Project UFO

Which one is correct? Let’s think about this from the other direction. Could we buzz another planet, today, in a way that makes “UFO sightings are ALIENS!” make any kind of sense?

Premise 1: It is incredibly unlikely that any “intelligent” species, having recently developed from hunter-gatherers to agriculture to technology in the span of a few thousand years, is smart enough to reach that technological stage without making their planet uninhabitable as we have, or discovering nuclear weapons and waging primitive tribal warfare with them. Even if anyone survives this century, or we colonize Mars, it may be centuries before we have this amount of available energy and economy again.

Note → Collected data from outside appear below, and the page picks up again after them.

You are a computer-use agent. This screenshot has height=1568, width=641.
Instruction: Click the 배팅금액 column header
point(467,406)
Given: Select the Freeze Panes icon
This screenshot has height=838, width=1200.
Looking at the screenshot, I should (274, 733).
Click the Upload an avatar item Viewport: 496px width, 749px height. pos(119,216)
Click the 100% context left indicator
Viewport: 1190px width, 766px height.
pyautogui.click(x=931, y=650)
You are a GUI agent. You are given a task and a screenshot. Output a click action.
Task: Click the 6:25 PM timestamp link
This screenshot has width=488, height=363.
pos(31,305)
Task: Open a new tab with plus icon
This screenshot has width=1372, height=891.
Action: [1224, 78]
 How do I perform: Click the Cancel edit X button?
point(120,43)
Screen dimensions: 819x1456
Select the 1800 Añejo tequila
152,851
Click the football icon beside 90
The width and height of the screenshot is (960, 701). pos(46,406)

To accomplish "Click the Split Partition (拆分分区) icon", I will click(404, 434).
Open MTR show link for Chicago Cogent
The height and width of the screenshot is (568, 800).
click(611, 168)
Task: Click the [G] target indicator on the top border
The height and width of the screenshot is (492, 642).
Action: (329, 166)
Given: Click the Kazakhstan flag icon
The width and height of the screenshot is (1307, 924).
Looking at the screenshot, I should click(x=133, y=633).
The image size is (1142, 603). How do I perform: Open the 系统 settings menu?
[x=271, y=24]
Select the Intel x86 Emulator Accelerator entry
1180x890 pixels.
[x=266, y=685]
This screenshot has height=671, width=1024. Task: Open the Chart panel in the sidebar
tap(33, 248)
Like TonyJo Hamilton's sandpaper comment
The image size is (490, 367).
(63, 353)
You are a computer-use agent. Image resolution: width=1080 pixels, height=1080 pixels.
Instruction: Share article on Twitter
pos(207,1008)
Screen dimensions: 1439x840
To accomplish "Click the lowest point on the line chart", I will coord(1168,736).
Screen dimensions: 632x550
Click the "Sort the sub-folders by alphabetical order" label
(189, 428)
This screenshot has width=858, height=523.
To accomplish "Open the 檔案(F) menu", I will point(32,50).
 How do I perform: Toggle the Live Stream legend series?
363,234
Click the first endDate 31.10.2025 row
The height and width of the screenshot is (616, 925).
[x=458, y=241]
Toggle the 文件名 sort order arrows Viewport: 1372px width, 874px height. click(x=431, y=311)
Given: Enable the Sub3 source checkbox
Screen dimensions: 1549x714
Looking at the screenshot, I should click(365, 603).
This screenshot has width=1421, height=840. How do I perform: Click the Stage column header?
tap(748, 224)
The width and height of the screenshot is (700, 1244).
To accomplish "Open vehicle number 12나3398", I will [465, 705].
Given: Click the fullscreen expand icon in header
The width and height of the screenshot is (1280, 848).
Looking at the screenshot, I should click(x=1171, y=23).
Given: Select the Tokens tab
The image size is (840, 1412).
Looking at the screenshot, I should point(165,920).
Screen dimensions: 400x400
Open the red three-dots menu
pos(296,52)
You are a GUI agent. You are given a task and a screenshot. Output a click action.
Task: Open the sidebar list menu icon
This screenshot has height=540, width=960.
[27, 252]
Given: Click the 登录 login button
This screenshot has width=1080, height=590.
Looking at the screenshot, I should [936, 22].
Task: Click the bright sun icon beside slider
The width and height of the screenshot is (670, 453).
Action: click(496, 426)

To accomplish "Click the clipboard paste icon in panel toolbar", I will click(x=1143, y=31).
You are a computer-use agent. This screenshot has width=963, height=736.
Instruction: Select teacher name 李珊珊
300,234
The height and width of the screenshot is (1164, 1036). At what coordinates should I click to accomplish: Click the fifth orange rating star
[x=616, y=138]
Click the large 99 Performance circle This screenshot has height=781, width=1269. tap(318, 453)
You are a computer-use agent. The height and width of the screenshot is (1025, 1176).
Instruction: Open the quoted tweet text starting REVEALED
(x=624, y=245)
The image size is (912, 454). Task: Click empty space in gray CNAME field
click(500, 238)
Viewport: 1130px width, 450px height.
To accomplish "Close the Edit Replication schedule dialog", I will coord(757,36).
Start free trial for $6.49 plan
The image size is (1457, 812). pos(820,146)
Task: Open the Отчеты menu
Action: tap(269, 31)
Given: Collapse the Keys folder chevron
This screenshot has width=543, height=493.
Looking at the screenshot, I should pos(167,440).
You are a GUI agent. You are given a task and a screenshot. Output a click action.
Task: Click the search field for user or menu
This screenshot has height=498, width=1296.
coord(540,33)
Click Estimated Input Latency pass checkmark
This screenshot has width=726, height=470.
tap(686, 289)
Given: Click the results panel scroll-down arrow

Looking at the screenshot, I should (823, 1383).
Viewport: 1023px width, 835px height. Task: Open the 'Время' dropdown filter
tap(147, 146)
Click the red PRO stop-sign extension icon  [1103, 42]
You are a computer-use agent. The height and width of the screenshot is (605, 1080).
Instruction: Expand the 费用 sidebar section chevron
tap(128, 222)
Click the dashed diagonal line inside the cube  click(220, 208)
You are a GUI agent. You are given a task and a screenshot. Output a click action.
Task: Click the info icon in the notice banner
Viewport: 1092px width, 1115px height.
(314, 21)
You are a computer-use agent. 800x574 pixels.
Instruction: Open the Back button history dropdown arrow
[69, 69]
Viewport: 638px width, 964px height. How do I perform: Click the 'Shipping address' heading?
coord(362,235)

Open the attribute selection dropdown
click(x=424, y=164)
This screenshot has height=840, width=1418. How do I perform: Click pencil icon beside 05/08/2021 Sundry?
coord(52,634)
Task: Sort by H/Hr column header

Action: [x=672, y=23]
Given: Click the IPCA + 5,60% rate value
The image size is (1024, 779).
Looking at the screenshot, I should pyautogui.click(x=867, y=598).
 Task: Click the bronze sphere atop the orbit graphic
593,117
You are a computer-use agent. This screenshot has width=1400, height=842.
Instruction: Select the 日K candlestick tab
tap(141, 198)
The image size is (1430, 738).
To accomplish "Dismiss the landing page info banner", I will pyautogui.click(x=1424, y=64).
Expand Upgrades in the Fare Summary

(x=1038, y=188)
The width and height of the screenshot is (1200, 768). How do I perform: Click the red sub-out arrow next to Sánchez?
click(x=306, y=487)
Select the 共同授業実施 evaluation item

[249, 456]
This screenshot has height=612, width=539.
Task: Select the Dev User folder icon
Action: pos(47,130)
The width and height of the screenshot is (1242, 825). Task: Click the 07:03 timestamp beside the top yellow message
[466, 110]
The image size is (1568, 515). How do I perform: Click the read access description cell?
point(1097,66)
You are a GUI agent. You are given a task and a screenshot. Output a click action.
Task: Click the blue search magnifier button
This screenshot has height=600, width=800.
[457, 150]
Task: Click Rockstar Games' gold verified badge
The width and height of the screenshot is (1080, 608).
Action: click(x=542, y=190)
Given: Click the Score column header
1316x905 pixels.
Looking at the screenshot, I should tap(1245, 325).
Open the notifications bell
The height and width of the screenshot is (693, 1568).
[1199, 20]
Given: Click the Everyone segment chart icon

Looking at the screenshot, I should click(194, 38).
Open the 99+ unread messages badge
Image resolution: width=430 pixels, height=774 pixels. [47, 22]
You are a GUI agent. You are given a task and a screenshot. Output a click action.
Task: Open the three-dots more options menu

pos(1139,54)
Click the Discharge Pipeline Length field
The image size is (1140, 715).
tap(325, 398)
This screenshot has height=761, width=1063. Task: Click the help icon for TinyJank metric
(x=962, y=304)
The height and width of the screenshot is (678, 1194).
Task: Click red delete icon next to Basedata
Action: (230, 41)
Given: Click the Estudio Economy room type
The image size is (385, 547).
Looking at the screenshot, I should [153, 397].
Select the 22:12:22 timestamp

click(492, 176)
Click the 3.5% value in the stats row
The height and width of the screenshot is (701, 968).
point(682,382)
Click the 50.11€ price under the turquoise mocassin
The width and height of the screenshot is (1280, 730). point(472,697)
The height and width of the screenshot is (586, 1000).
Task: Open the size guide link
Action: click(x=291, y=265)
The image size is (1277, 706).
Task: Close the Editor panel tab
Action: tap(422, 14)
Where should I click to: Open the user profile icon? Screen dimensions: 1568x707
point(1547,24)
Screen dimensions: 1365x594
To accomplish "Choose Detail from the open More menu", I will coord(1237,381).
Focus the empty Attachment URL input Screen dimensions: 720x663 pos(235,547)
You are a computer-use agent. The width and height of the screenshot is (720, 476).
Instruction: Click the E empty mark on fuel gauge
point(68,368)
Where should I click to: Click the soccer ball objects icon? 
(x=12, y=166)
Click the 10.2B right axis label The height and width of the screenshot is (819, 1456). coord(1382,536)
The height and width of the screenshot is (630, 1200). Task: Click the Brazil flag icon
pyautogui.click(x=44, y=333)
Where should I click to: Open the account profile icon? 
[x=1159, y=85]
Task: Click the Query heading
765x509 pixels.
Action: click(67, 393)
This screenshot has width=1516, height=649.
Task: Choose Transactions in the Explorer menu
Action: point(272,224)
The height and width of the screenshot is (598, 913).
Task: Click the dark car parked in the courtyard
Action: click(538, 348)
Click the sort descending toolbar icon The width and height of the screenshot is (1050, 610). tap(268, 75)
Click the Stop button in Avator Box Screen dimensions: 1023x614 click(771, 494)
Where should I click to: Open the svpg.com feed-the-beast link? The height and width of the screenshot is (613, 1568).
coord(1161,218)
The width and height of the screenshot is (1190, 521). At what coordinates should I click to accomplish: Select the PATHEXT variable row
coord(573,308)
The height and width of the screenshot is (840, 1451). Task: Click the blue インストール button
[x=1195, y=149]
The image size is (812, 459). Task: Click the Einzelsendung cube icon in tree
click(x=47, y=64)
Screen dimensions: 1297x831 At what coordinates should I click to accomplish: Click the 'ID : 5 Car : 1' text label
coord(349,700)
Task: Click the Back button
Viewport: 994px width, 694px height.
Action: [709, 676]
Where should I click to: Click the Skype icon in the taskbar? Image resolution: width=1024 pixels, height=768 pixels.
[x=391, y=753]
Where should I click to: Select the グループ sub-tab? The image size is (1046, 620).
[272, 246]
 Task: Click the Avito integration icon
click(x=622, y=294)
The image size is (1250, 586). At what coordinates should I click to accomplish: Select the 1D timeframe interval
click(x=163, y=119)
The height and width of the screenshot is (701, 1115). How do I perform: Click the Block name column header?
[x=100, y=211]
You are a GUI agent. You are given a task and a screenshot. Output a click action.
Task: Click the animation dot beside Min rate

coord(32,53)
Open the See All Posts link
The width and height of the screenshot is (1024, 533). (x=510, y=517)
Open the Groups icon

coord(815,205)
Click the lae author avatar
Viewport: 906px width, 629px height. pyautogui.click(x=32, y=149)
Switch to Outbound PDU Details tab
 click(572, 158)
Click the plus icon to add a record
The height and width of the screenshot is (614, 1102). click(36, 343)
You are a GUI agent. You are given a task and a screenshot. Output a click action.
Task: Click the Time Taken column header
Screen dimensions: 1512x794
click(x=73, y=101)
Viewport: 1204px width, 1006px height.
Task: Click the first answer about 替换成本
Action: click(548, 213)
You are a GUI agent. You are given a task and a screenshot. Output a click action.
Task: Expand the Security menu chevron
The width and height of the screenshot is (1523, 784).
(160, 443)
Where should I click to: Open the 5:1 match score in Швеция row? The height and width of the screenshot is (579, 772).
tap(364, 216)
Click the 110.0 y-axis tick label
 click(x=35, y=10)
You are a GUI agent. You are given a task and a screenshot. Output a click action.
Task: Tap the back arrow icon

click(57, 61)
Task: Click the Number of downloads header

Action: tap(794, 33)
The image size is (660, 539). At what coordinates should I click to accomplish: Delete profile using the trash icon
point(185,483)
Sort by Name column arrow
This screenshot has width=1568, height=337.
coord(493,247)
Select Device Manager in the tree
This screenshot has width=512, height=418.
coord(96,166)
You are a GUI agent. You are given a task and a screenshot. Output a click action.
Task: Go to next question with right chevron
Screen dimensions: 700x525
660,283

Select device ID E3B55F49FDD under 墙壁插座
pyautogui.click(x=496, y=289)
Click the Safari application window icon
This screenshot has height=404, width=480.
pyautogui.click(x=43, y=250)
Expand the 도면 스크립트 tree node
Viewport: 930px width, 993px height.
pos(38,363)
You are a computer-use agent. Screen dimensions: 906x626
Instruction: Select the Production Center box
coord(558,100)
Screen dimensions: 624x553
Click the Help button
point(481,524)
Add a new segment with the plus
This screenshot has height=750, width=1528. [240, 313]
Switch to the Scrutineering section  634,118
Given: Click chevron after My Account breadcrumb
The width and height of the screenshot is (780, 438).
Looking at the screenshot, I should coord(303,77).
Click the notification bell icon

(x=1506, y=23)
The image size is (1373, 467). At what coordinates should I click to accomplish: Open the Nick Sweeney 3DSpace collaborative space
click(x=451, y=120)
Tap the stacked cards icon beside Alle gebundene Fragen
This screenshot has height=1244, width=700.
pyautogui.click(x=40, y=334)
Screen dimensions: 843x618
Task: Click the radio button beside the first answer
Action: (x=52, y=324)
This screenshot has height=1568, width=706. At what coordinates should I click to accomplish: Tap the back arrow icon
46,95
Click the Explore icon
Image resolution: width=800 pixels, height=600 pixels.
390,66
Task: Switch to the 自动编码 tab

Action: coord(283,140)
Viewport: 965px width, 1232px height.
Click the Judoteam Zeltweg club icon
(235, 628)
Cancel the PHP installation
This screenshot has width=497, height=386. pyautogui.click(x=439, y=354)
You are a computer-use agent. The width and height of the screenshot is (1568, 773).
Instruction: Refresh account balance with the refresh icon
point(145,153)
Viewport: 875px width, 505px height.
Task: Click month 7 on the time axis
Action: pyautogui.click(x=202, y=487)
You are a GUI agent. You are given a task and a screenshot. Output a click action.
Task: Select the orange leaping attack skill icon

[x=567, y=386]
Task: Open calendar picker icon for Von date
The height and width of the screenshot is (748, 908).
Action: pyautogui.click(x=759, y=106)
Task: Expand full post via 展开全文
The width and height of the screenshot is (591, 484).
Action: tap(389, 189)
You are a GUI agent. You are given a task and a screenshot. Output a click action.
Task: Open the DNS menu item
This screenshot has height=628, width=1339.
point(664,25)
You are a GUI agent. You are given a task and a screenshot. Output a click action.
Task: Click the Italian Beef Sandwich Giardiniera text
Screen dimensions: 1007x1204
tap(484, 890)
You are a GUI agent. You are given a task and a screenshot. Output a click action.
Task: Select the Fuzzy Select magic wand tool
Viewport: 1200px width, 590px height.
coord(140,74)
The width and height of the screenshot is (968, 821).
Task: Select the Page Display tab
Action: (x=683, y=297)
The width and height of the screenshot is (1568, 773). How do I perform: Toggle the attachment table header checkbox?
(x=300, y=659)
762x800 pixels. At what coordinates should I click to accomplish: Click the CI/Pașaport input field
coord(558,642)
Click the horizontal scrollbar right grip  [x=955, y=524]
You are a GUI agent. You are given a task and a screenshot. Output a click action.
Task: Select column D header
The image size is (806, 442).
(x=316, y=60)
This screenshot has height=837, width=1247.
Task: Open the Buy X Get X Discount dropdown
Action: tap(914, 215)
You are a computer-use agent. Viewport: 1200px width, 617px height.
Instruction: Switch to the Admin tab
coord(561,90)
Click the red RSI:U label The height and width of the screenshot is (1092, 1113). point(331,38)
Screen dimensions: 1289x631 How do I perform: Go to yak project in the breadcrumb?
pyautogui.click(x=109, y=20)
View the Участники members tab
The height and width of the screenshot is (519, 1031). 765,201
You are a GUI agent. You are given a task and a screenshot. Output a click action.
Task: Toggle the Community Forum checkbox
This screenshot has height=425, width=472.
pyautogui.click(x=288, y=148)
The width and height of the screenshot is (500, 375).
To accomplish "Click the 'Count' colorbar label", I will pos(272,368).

Therefore 1: Any “UFO” is probably from someone like us, just barely capable of doing it before going extinct. A last fireworks show before the Long Night.

This is going to take a while to work out. Get a coffee.

The nearest star is Proxima Centauri, 4.3 Light Years (272K AU, or 40.7 trillion km) away, and there is a potentially habitable planet.

If we stopped having wars (as if!), we’d have a few trillion dollar surplus; but I’ll just suppose we redirect no more than half our military budget. You could easily recruit volunteers for a life-long mission.

A spaceship capable of keeping people alive to get there would be, as a minimum, the size and complexity of a nuclear submarine, 6800 tons displacement, 128 crew, and maybe 100x the cost: $150 billion. Let’s handwave away with hydroponics and recycling that a real sub has to surface for supplies every 3 months, and the reactor lasts 30 years before it needs a refuel from recently-processed uranium. Neither are insurmountable engineering, the ship’s going to be unpleasant to live in but it’s about the best we can do.

SpaceX Falcon Heavy can lift 22.2 tons to orbit, displacement isn’t exactly dry weight but close enough for an estimate so that’s 300 launches at $100M+ each ($30 billion!) and then somehow assemble it in orbit.

Assembly would be easier if we had a space colony, with a giant machine shop, or even could still run the Space Shuttle (the space truck finally useful for something!), but that’ll cost even more money and time to set up. At least another $1 billion on moving enough workers through ISS to finish the thing.

Now we need a space drive. Here we’re kinda screwed.

As reference, see Atomic Rockets, menu at the bottom of the front page is where all the interesting stuff is, and in particular Slower Than Light. And a lot of the systems given there don’t work in reality, or we don’t have yet.

The “ALIENS!” enthusiasts are gonna say magic spacedrive, or fusion torch, or whatever, but we can’t make any of those, and fuel’s still not adequate for constant burn. You can’t magic up extra fuel. There is no such thing as faster than light travel. And see premise 2 later.

Bussard Ramjets would be perfect, even with the 0.12 C speed limit they would actually have… but we aren’t within decades of making one.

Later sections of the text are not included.